Any help is greatly appreciated. Thanks again!
Hi,
Thanks for the formula.
But if i need to try the same formula for alternate coulmns.
For eg : Max repeated text from alternate columns.
Ram 0 Ram 125 Sita 12 Pooja 33 Ram 12 Laxman 56
Now ram is repeated 3 times which is max. so how can i find using the index formula for the alternate columns.
Hello,
I was wondering: is there a way to modify the formula used in this example in order to identify the maximum number in a data set based on a certain variable? Specifically, I was hoping to use the formula to find out what the maximum number in a large range (F7:EY7) is only if there are at least 5 data points that are equal to that number.

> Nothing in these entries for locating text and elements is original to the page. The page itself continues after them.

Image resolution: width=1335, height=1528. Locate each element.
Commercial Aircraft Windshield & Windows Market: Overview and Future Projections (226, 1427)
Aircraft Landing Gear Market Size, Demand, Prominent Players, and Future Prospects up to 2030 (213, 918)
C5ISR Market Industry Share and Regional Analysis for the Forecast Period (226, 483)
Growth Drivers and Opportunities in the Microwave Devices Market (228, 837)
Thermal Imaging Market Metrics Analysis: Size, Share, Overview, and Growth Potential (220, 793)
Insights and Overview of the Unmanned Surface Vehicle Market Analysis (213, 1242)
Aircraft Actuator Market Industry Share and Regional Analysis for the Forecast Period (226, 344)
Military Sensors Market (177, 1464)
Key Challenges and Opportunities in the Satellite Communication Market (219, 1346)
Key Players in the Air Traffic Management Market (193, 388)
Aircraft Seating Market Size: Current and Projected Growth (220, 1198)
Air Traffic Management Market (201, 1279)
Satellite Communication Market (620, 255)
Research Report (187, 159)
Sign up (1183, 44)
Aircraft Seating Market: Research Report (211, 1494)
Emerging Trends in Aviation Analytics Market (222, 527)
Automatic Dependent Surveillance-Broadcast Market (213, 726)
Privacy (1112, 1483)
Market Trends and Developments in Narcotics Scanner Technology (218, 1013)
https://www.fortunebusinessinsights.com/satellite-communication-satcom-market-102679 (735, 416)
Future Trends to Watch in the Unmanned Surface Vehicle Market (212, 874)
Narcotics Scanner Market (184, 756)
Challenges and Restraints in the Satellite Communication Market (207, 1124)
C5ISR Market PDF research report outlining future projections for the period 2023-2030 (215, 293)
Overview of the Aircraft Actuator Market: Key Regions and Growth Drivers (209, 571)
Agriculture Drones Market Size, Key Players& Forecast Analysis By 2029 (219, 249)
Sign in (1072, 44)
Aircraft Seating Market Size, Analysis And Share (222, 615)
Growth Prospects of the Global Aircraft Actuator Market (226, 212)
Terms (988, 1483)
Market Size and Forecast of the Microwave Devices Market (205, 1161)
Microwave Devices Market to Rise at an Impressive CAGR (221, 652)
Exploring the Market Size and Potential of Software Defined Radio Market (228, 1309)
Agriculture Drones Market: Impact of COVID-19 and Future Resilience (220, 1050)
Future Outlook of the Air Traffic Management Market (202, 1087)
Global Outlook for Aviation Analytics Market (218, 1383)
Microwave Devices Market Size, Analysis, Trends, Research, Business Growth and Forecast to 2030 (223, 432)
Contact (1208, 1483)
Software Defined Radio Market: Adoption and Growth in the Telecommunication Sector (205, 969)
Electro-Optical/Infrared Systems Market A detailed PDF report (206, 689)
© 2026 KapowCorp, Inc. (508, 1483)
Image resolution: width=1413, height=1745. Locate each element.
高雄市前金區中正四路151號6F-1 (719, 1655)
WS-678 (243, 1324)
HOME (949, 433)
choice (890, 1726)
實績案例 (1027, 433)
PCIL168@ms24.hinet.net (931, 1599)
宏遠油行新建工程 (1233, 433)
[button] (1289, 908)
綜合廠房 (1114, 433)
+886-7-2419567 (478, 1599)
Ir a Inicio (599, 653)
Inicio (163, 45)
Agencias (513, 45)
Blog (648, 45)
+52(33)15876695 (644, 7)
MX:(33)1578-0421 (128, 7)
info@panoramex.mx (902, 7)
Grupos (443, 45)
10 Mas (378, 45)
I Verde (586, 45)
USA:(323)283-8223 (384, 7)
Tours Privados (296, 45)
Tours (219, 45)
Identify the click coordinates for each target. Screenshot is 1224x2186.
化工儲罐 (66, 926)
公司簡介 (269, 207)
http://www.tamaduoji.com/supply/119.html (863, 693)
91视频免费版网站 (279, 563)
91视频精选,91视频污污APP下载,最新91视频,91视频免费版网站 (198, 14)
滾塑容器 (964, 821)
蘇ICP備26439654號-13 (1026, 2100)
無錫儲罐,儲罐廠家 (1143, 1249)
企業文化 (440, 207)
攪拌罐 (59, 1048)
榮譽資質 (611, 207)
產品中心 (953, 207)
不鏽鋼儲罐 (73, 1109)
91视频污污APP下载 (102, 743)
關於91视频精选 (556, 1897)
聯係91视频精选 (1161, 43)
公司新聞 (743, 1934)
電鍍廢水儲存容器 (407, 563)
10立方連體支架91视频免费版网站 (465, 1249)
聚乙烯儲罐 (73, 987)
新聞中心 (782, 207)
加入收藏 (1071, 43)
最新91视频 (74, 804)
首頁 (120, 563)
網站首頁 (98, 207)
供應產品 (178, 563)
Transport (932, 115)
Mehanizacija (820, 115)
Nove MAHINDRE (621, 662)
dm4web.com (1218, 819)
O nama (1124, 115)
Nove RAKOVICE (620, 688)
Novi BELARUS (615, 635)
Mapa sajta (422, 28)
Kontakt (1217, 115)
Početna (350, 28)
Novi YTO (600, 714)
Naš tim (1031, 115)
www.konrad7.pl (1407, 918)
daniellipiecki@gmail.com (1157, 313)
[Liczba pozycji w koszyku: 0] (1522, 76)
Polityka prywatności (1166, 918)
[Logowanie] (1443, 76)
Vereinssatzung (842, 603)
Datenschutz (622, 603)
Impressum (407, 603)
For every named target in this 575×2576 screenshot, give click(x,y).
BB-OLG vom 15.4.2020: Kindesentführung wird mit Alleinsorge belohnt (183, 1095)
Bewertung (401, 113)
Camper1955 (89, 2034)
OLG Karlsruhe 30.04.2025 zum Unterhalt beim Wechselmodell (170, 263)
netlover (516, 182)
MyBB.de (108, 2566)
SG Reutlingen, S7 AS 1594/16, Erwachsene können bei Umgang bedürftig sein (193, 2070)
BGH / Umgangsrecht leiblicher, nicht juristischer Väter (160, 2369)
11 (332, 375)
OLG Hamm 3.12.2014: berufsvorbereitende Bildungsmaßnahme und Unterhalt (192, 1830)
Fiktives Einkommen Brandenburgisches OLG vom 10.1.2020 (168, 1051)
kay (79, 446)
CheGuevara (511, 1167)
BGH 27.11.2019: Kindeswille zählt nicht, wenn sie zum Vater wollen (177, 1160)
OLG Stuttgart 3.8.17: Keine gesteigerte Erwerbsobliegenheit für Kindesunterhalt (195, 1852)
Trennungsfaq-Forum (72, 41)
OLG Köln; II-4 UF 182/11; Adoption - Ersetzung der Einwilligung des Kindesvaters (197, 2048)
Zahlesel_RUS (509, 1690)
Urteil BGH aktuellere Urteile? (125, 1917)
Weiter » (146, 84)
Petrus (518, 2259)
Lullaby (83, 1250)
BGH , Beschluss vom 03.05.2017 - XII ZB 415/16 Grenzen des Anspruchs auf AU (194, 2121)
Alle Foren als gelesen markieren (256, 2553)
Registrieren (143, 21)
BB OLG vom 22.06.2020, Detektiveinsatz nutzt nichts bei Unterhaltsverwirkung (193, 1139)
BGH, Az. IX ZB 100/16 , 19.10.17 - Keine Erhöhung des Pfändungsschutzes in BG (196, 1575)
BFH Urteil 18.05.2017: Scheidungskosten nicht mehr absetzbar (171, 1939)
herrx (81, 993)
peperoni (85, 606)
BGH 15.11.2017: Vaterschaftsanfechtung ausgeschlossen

e.g., (45,50,50,40,25,55,50,45,50,60,55,50) in this data set, although 60 is the max number, I would not want 60 returned as the max, I would want 50 to be the number identified as the max. Basically, I am attempting to avoid pulling outliers that mean nothing to my data set.
Thanks,
- C
@Carlos,
Why wouldn't 55 be included as the Max, it occurs twice
@Carlos
But for a formula you can use:
=MAX(IF(COUNTIF($F$7:$EY$7,F7:EY7)>=5,F7:EY7)) Ctrl+Shift+Enter
@Hui
This formula is absolutely perfect! Thanks so much for your efforts and help.
Carlos
2 questions regarding this one.
1. Is the formula valid across a range? (Not a single row like B2:K2, but across multiple rows and columns). I tried but was not working, so can it be modified such that it works across multiple rows and columns?
2. What if you want to find out the word appearing the 2nd, 3rd maximum number of time. Can any alternate be used to MAX function. I tried the "LARGE" function, but did not work
Any help will be much appreciated
I have a column with 3000 rows of phrases on the products, and I want a formula to create index of cells that have a similar word batir example attachment. Thank you very much
I am using arrey formula with COUNTIF, but value returned as result is not what a normal countif function will do. Please help
I have the same question that has been asked twice before, but with no answer. What do you do if you have two names that appear the same number of times?
For example I have a row of survey data that has results from Very Satisfied to Not Satisfied. Right now using this formula it highlights Very Satisfied (4 times), however, Moderately Satisfied also has 4 responses. How do I get it to show both? So that it shows both Very Satisfied (4 times and Moderately Satisfied (4 times)?